--- Provided text Enclosed Below ---

- Ng in 1981
- Born: 12 July 1934 Singapore, Straits Settlements
- Died: 4 November 2001 (aged 67) Singapore
- Education: Nanyang Academy of Fine Arts North Staffordshire College of Technology Farnham School of Art
- Known for: Contemporary sculpture
- Awards: 1961: Gold Medal, Tagore Centenary Open Painting Competition 1962: Silver Medal, Nanyang University Open Painting Competition, Singapore 1974: London British Council Artist Travel Grant to England. Pingat APAD, Association of Artists of Various Resources 1981: Tan Tsze Chor Medal for Sculpture, Singapore Art Society. Cultural Medallion Award 1990: ASEAN Cultural Award for Visual Arts 2001: Montblanc de la Culture Arts Patronage Award

= Ng Eng Teng =

Singaporean sculptor (1934–2001)

Ng Eng Teng (黄荣庭 (Huáng Róngtíng); 12 July 1934 – 4 November 2001) was a Singaporean sculptor known for his figurative sculptures, many of which are found in public locations around Singapore. Regarded as the "Grandfather of Singapore Sculpture", his legacy includes the Mother And Child bronze sculpture outside Far East Shopping Centre along Orchard Road, and The Explorer located at the entrance of the Singapore Art Museum. In 1981, his outstanding achievements and contributions to Singapore's art scene garnered him the Cultural Medallion.

== Early life ==
Ng Eng Teng was born in British controlled-Singapore on 12 July 1934, showing an interest in sculpting as a child after playing with plasticine. After graduating from Senior Cambridge examinations in 1955, he took painting and sculpture classes at the British Council with artist Liu Kang in 1958. Ng entered the Nanyang Academy of Fine Arts in that year and showed promise as an aspiring artist, experimenting with art in various media while other students were merely following through the curriculum. In 1959 the young Ng met British sculptor Jean Bullock in Singapore, who exposed him to sculpture art and introduced him to ciment fondu, a relatively new sculpting medium.

At the Academy, his potential also caught the eye of teacher and artist Georgette Chen, and often invited him to her home to discuss about art aesthetics. Whenever he visited her place his attention would fall on the ceramic pieces displayed at her home. It dawned upon Chen that since there were no sculptors in Singapore at that time, Ng's gift with clay and fluency with the English Language, should see him with a great future as a sculptor. She urged him not only to study plastic arts at The Potteries in Stoke-on-Trent in England, she also thought Ng should go to St. Ives and seek out ceramic artist Bernard Leach at his studio. Chen deeply admired Leach and his works.

Ng took heed of her suggestions and left Singapore for The Potteries in Stoke-on-Trent in 1962 upon graduating the Academy. He had read pottery design at the North Staffordshire College of Technology / Stoke-on-Trent College of Art between 1962 and 1963, and with the Farnham School of Art in Surrey, where Ng had spent a year as a research student of ceramics and sculpture in 1964.

--- End of Enclosed Provided text ---

## Exercise tasks
**1)** In the article on Ng Eng Teng, list every person named other than Ng Eng Teng himself.
**2)** Carry on the article on Ng Eng Teng from its last sentence.

--- Source data Enclosed Below ---

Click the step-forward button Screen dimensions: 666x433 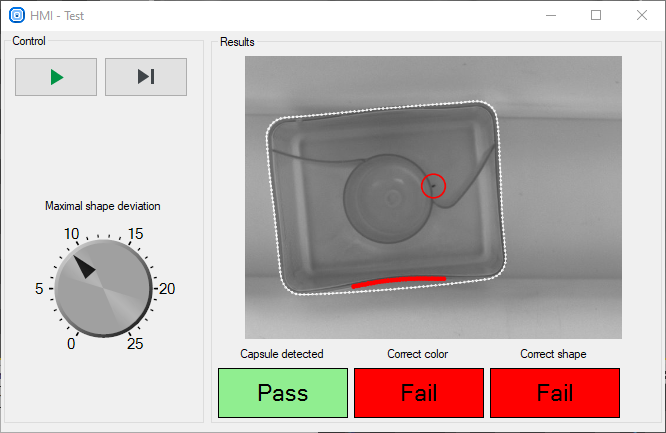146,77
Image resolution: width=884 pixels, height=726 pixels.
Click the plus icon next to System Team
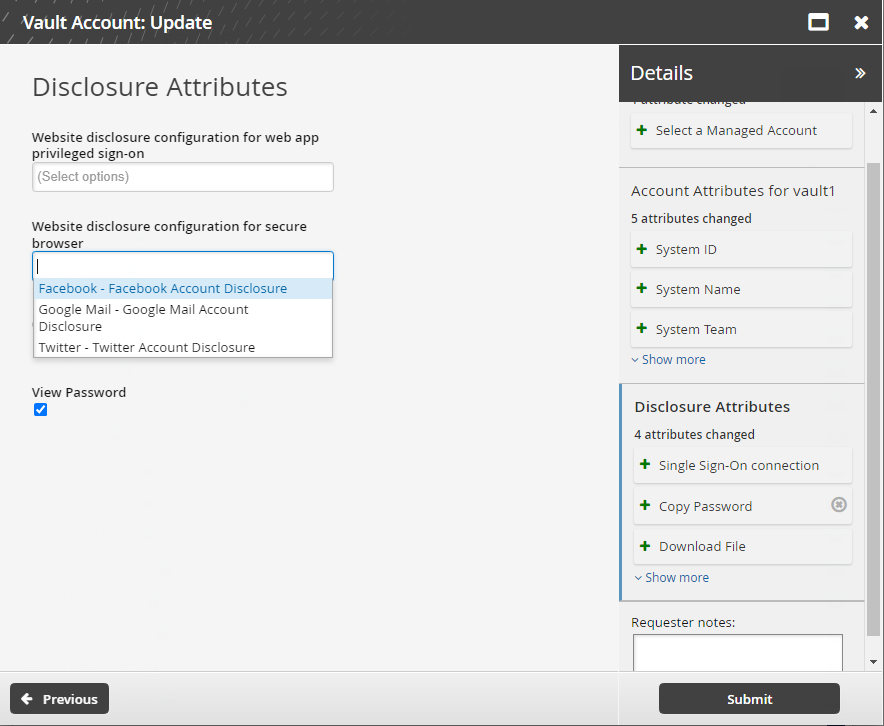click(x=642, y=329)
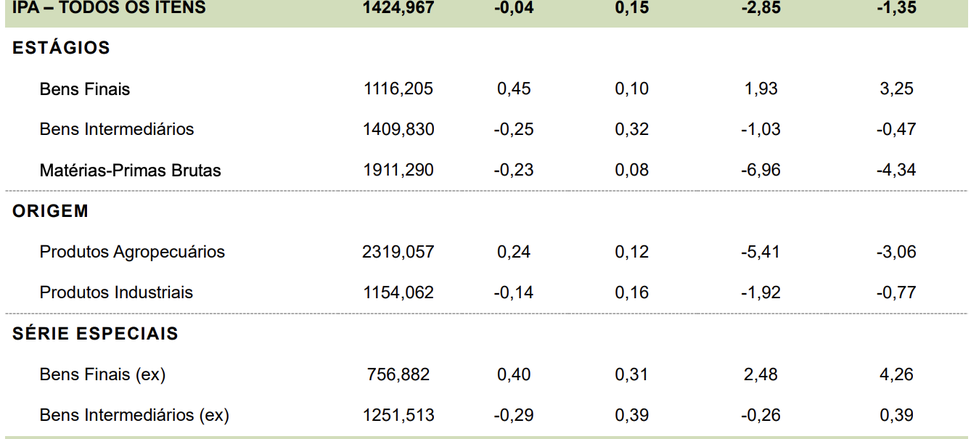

--- End of Enclosed Source data ---

## Answers for each item
**1)** Liu Kang, Jean Bullock, Georgette Chen, Bernard Leach

**2)**
== Career ==

=== Applied arts ===
After his graduation from Farnham, Ng worked with the Carrigaline Pottery in County Cork as a designer of tiles, hollow-ware and tableware. His commercial designs were exhibited at the Arts and Crafts Centre of Britain and at various Spring Fairs. Ng was beginning to make a name for himself in the commercial industry, and was even featured in The Irish Press when his designer products became popular with the local market. In 1966, Ng was also awarded with a Diploma by the Society of Industrial Artists and Designers (MSIAD) (now known as the Chartered Society of Designers). But Ng increasingly felt that life in Cork was getting too comfortable, and the work he did was more craft than art. He decided to return home to Singapore to pursue his passion in artistic sculpting.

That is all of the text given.